Rescue of a sequence tag as described above readily identifies a candidate complementing locus, yet only a small portion of the complementing sequence is cloned into plasmid, which is often not sufficient to independently confirm the result by re-complementation. However, the ToxoSuperCos library (along with a second library constructed by Dan Howe and David Sibley, pSCBle, http://toxomap.wustl.edu/) has been end-sequenced in the course of the T. gondii genome project, and the cosmid tiling (covering essentially the entire genome) can be viewed through ToxoDB (http://www.toxodb.org/ ancillary genome browser). To test if the locus identified is indeed sufficient to complement the mutation, V-A15 was transfected with cosmid ToxPJ50 (containing the TgNek1 locus, Figure 7A) or ToxP932 (an unrelated control cosmid; Chr VIIb 1,484,413bp-1,521,843bp). Stable transgenics were established by pyrimethamine selection at the permissive temperature. These parasites were scored for temperature sensitivity by plaque assay (parasite growth is indicated by host cell lysis resulting in clear plaques in the fibroblast monolayer) and fluorescence growth assay (measuring the fluorescence of the yellow fluorescent protein (YFP)-YFP transgene expressed by the parasites [13]). ToxPJ50 restores robust growth at 40°C, while the control transgenic is indistinguishable from the mutant (Figure 7B–7G, note that complementation with ToxPJ50 already confers a modest growth advantage at 35°C, panel F).
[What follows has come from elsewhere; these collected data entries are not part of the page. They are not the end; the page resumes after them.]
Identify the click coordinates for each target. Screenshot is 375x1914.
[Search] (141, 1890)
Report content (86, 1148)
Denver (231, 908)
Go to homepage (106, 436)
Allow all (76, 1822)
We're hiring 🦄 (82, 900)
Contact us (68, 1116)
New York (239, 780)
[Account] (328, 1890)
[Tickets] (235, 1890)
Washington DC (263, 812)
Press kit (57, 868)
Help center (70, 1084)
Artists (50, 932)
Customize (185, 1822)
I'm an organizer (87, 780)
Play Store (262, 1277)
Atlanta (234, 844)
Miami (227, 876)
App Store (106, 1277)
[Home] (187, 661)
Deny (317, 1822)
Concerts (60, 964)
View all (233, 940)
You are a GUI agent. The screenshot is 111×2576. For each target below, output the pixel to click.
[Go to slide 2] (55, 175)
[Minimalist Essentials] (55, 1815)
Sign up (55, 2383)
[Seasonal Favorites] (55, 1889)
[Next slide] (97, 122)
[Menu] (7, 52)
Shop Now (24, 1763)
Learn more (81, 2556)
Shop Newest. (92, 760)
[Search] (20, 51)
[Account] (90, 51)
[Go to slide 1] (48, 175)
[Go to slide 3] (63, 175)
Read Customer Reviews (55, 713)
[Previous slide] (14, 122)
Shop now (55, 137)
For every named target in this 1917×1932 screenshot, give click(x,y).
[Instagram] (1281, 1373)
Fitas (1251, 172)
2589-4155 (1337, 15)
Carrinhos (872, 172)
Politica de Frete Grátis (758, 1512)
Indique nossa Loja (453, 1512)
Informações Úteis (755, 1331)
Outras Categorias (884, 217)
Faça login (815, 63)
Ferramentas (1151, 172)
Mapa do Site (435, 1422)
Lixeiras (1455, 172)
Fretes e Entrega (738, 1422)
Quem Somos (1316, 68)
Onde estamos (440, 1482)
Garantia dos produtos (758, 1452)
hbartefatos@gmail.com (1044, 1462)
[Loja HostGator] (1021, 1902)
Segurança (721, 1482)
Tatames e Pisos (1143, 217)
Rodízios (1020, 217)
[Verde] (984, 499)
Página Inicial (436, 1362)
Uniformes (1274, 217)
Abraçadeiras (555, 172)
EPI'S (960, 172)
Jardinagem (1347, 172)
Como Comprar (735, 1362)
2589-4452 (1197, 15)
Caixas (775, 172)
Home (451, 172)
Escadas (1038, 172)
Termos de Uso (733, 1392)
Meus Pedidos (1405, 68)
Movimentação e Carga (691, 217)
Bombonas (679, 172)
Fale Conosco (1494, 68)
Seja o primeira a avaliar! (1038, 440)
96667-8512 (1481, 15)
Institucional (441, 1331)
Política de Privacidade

The complementation data indicate that the TgNek1 locus is the site of the mutation causing the V-A15 phenotype, or alternatively, that this locus can act as a suppressor. To distinguish these two possibilities, we amplified the locus by PCR from both wild-type parent and mutant V-A15, transfected the mutant with each allelic gene fragment and scored for complementation by plaque assay. PCR product from wild-type complemented in three out of three independent experiments, while no growth was observed with the V-A15 derived gene fragment (Figure 8A–8D), suggesting that the mutation is localized within this locus. Importantly, complementation with the wild type PCR fragment also restores the FACS DNA profile of parasites grown at 40°C to the typical wild type distribution (Figure 8F). The 7.2 kb PCR fragments were sequenced on both strands and compared to the genome sequence as well as each other. A single base pair change distinguishes the sequence of the mutant from RH wild-type. This change of a T to C lies within the Nek1 coding region and changes a cysteine to an arginine in a highly conserved portion of the predicted protein (Figure 8E shows the mutation along with a short alignment of Nek1 from T. gondii and P. falciparum). Taken together, these data indicate that a point mutation in TgNek1 is responsible for the severe mitotic defects observed in this mutant.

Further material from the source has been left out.